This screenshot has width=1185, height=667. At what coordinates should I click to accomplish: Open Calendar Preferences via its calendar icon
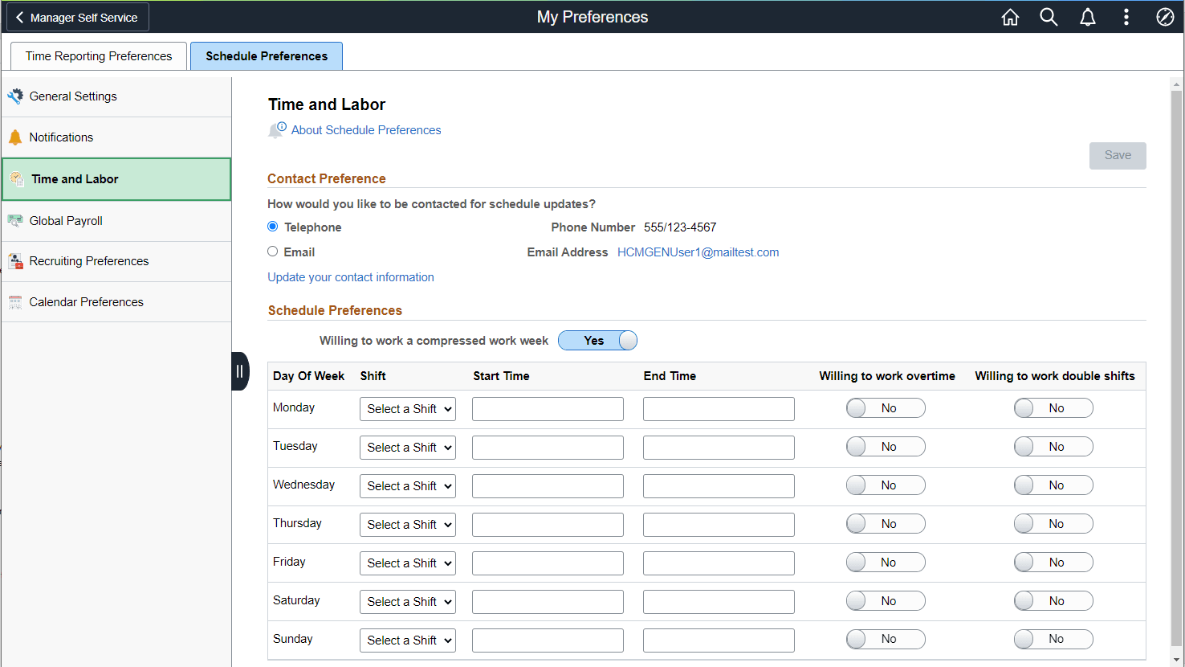point(15,301)
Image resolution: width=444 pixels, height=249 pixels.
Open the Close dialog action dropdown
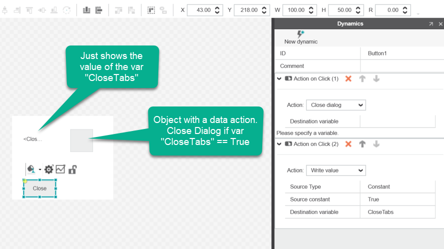(336, 105)
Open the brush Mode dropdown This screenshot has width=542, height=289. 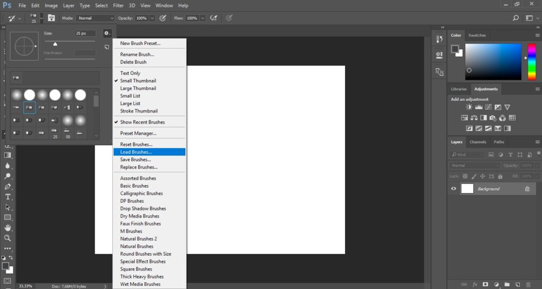point(95,18)
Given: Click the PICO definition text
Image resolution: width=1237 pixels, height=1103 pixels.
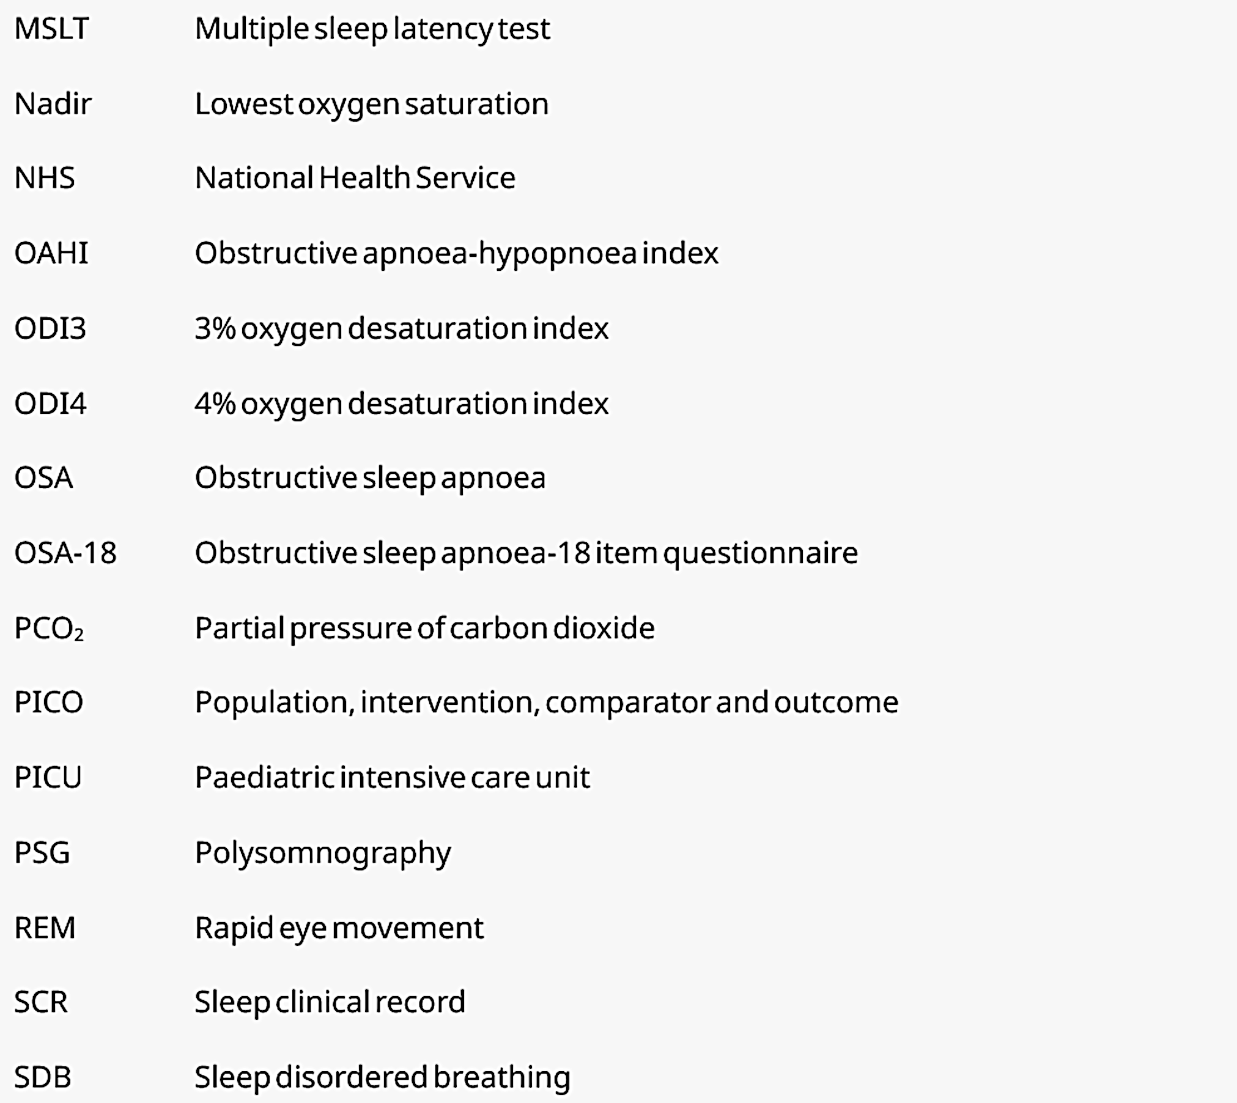Looking at the screenshot, I should [546, 703].
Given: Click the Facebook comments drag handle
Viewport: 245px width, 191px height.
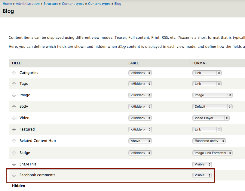Looking at the screenshot, I should coord(14,175).
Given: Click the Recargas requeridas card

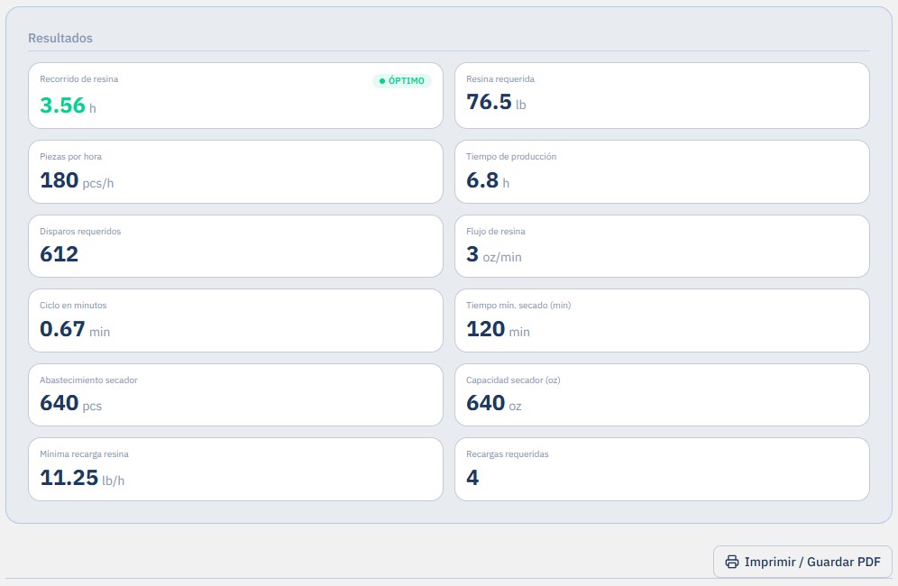Looking at the screenshot, I should pyautogui.click(x=662, y=469).
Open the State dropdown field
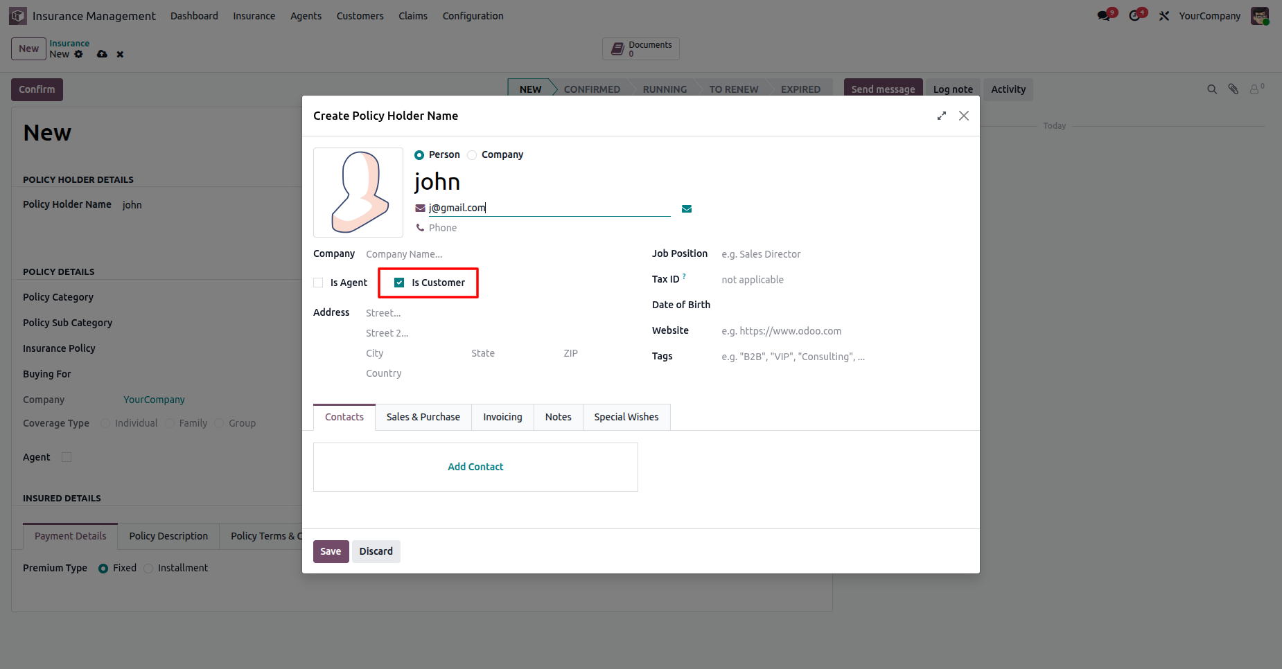 coord(509,353)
####
**YOUR TASK:**
Rewrite the entries from the line that contains "Given: Click the PICO definition text" through the end of the entries, replacing "dropdown field" with "selection list" and leaving everything else unchanged. Leave the pictures out of your answer.

**WORKED SOLUTION:**
Given: Click the PICO definition text
Image resolution: width=1237 pixels, height=1103 pixels.
Looking at the screenshot, I should [546, 703].
Given: Click the Facebook comments drag handle
Viewport: 245px width, 191px height.
Looking at the screenshot, I should coord(14,175).
Given: Click the Recargas requeridas card

Looking at the screenshot, I should pyautogui.click(x=662, y=469).
Open the State selection list
 coord(509,353)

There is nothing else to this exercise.